▶ Given exercise A
In the records, copy out everything from the line containing "Given: Click プロデュースデッキアイドル詳細 button" down to the line containing "Looking at the", word for word, with both of those lines included. Leave the pictures out of your copy.

▶ Supplied passage
— start —

The Almost Complete Collection of True Singapore Ghost Stories (also True Singapore Ghost Stories or TSGS) is the bestselling book series in Singapore. With over 1.5 million copies sold, the series has become a household name since its inception in 1989. Russell Lee, a Singaporean author, compiles reports, stories and interviews about the supernatural. Light and entertaining, each book, which comprises about 30 stories, appeals to both children and mature readers. The latest book (26th book) in the series was released in 2020.

Most of the stories take place in Asia but some take place in other parts of the world. Lee also includes articles about the paranormal, featuring detailed investigations into the occult, witchcraft, vampires and other similar topics. The books are sold in Singapore, Malaysia, Indonesia and some other neighbouring countries.

Russell Lee is the author of the series. He has been writing about the supernatural since 1989.

Books
Below are a list of books published under the series:

Television Series
A 13-part TV series, True Singapore Ghost Stories, has been produced by I-Media Entertainment in Singapore.

USS Collaboration
In 2015, Russell Lee and Universal Studios Singapore collaborated in the production of Halloween Horror Nights at Resorts World Sentosa. Stories and characters from the book series were used in the month-long event. It was like experiencing True Singapore Ghost Stories with a Hollywood twist.

Reception 
According to the Singapore Book of Records, the True Singapore Ghost Stories is the best-selling local series by a team of writers, and the all-time best-selling local book series, in Singapore.

— end —

▶ Material for this exercise

— start —

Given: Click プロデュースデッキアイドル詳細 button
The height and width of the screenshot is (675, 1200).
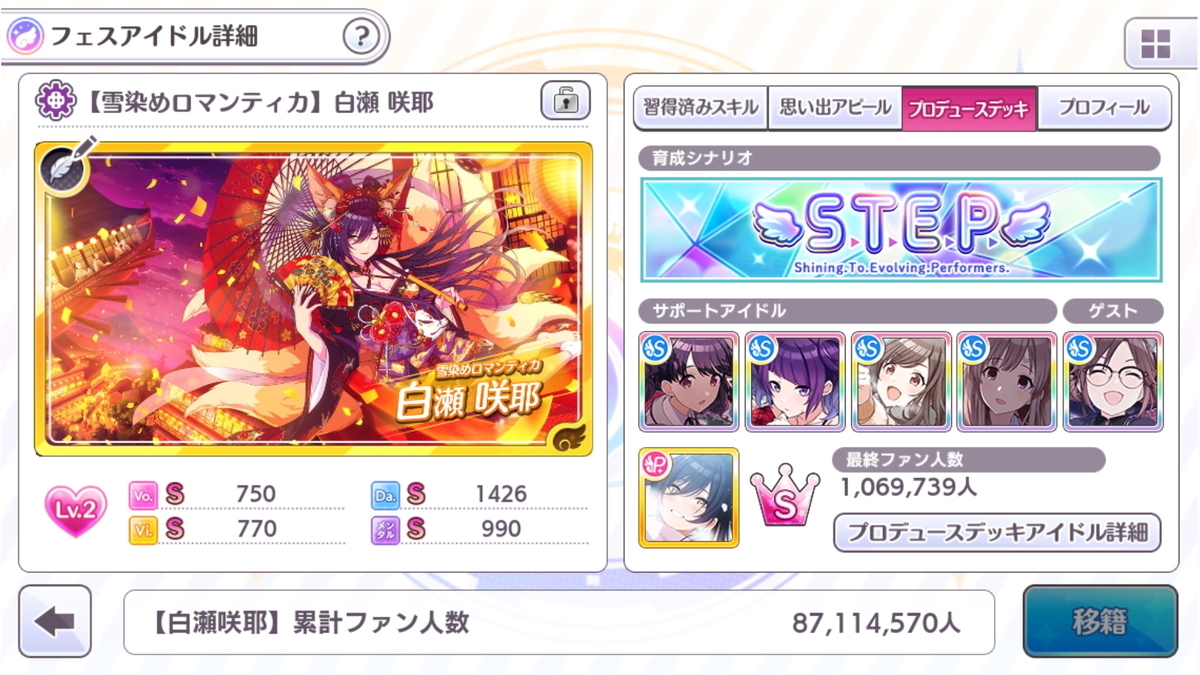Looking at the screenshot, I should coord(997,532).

— end —
— start —

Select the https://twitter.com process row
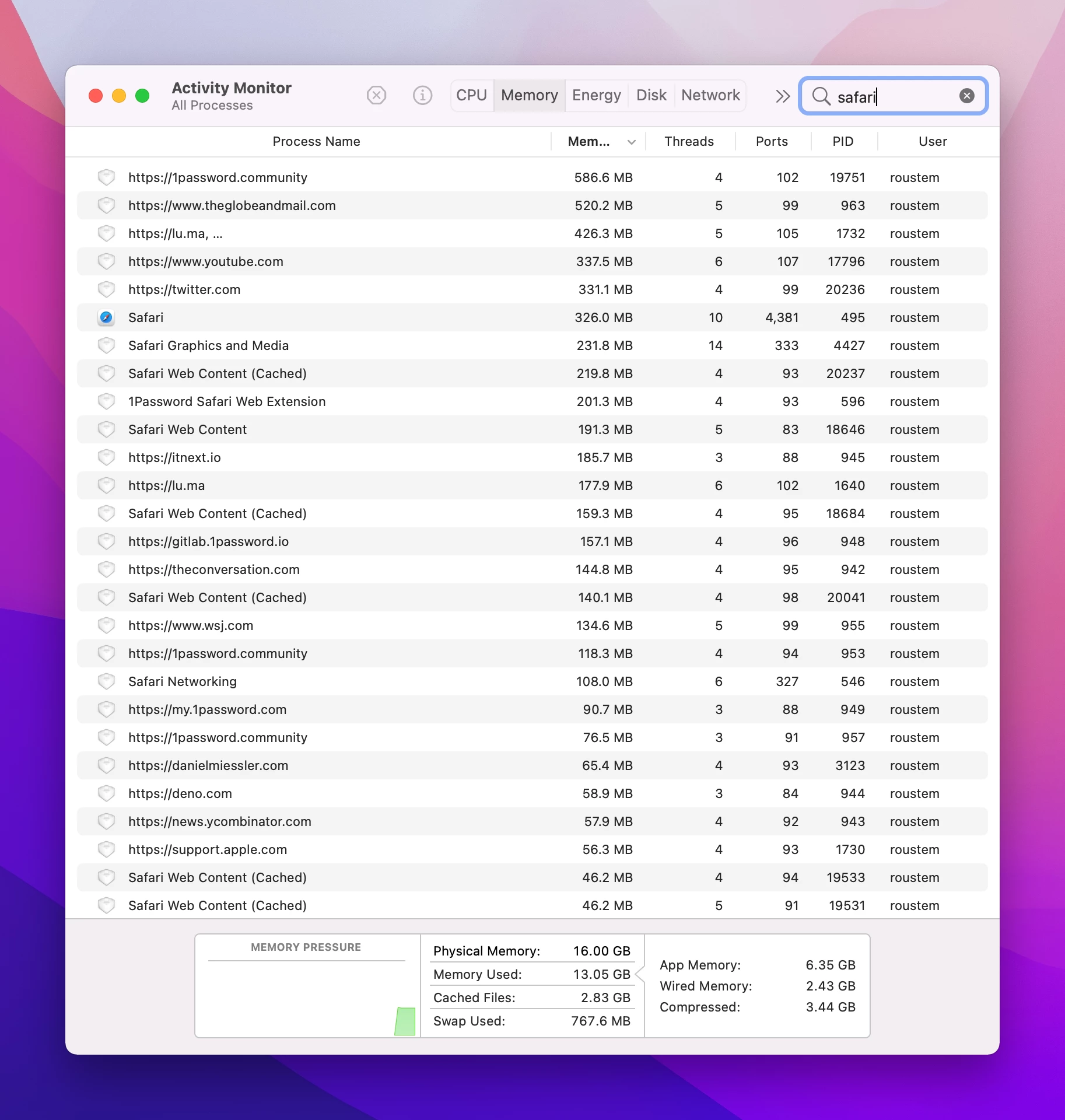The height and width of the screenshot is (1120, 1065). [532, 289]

— end —

▶ Given exercise B
Translate this sentence from the passage on True Singapore Ghost Stories into Spanish: "A 13-part TV series, True Singapore Ghost Stories, has been produced by I-Media Entertainment in Singapore."

▶ Worked solution A
Given: Click プロデュースデッキアイドル詳細 button
The height and width of the screenshot is (675, 1200).
Looking at the screenshot, I should coord(997,532).

▶ Worked solution B
Una serie de televisión de 13 episodios, True Singapore Ghost Stories, ha sido producida por I-Media Entertainment en Singapur.